Skills: 11 at 17 ranks
Concentration, Diplomacy, Escape Artist, Hide, Intimidate, Knowledge (the planes), Listen, Move Silently, Sense Motive, Search, Spot?

Feats: Exotic Weapon Proficiency (bastard sword)(B), 5 more
Cleave, Improved Initiative, Improved Shield Bash, Improved Sunder, Power Attack?
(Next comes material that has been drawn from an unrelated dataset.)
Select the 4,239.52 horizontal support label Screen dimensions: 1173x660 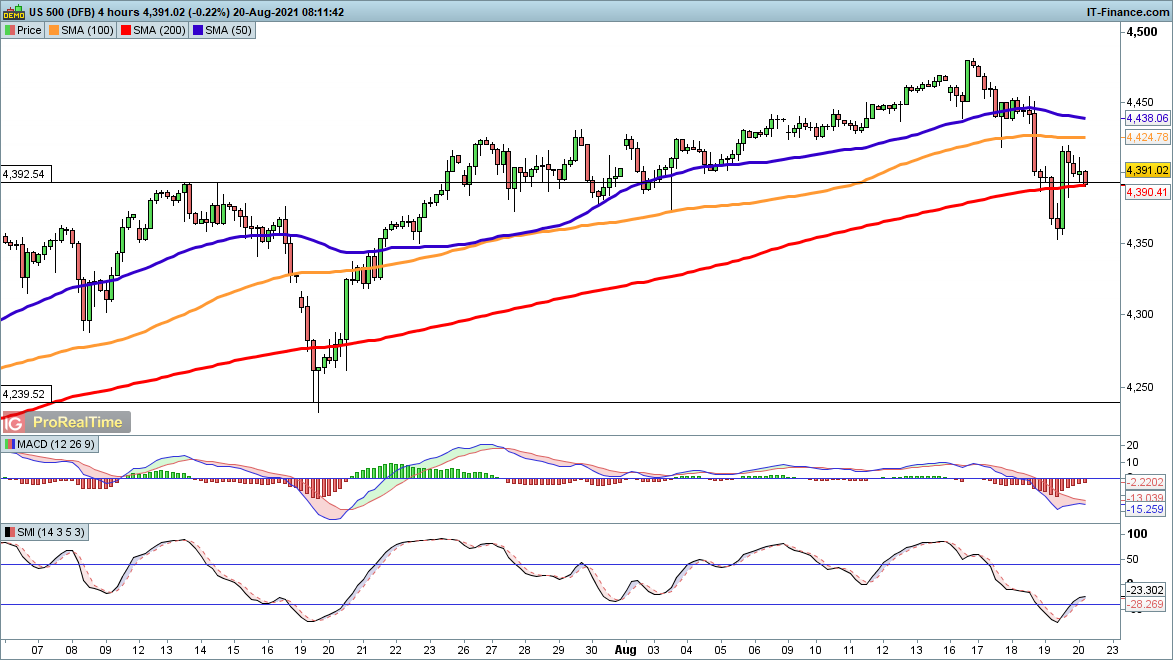(x=24, y=394)
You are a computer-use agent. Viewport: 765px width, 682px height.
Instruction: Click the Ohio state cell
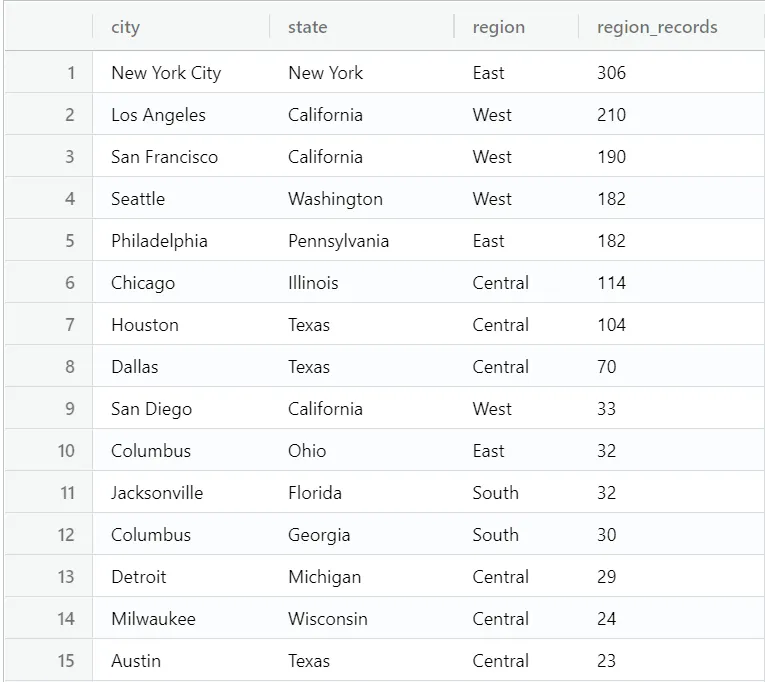click(x=307, y=451)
A power is 12 feet tall and weighs about x pounds.  (Solars and planetars are 9 feet, 500 pounds)


----------



## Leopold (Jul 16, 2009)

Cleave, Great Cleave, Monkey Grip (Can we use those?), Improved Shield Bash, Improved Sunder


----------



## Shade (Jul 16, 2009)

Nope, can't use Monkey Grip (without additional explanation), but we don't really need it, since Exotic WP (bastard sword)(B) allows it to wield its blade one-handed.


----------



## demiurge1138 (Jul 17, 2009)

Let's replace Improved Shield bash with Empower SLA (holy smite).


----------



## freyar (Jul 17, 2009)

Looking good!

Want to do anything with this? "The powers are divided into six groups: Logic, Creativity, Strength, Mercy, Legislation and Punishment."  If they got spellcasting, I'd say this sounds like domains.  Hrmph.


----------



## Leopold (Jul 17, 2009)

Are there any clerical domains associatd with those? I'd hate to go round and round creating domains for these beasts.


----------



## Shade (Jul 17, 2009)

Since they lack spellcasting, I think a mention in flavor text should suffice.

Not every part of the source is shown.